Route Planner: Time: 0 hr 42 min Distance: 50.85 Km
Kilkenny City, home to ireland’s medieval Mile, offers a wealth of visitor attractions and experiences from Kilkenny Castle to St Canice’s Cathedral, Rothe House and everything in between. Visit historic buildings, towering cathedrals, winding slipways and of course, for some retail therapy, check out the famous Kilkenny Design Centre, all within walking distance of each other and in a city renowned for its fine dining, great shopping and entertainment.

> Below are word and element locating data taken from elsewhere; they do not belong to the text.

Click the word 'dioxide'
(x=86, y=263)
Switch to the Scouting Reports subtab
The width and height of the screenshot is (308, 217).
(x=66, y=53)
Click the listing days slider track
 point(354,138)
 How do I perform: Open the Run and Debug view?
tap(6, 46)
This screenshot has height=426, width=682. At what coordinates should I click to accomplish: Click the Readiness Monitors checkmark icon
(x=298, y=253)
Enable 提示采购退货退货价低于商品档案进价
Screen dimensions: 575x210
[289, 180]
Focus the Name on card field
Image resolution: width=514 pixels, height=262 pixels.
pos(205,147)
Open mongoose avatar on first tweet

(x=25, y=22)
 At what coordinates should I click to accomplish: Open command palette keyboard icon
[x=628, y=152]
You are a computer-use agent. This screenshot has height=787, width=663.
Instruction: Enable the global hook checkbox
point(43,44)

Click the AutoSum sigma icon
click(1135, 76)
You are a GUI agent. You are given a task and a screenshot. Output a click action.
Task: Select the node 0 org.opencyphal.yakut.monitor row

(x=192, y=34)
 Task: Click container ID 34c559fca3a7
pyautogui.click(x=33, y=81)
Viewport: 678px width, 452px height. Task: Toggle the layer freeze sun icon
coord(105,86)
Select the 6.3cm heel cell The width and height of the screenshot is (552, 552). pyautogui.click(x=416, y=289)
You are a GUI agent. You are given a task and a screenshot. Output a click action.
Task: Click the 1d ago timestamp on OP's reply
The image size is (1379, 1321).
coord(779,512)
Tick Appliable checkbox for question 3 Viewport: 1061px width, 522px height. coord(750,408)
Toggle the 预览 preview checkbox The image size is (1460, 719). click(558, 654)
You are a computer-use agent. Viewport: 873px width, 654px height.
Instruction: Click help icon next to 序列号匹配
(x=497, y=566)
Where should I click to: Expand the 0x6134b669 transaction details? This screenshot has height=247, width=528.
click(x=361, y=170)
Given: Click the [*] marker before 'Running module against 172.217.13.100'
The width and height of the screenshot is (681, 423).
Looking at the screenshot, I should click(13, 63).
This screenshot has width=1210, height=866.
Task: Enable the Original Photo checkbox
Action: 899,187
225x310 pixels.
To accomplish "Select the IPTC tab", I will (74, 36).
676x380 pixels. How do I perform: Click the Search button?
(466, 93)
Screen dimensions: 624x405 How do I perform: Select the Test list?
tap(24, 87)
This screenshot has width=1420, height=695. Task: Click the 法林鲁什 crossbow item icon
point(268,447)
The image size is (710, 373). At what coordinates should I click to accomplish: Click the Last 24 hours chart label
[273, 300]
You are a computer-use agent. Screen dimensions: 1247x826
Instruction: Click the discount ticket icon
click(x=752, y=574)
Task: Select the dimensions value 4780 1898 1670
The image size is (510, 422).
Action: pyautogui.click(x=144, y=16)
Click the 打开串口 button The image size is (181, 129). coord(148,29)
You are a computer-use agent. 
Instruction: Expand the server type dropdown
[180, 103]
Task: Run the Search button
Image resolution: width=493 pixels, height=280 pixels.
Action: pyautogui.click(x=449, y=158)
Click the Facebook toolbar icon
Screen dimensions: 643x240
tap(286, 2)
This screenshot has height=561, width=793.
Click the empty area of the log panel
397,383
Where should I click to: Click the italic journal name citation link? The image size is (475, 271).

Located in the heart of the city is the magnificent Kilkenny Castle overlooks the River Nore and has guarded this important river crossing for more than 900 years. The gardens, with extensive woodland paths, rose garden and ornamental lake, create the setting for a beautiful stroll. Two wings of the castle have been restored to their 19th Century splendour and include a library, drawing room and the noted Long Gallery. A suite of former servants rooms now houses the Butler Art Gallery, which mounts frequently changing exhibitions of contemporary art. The Parade Tower is the Castle’s conference venue.
Visitors can explore the Butler Gallery within the Castle at their leisure. The Butler Gallery offers visitors excellent contemporary exhibitions.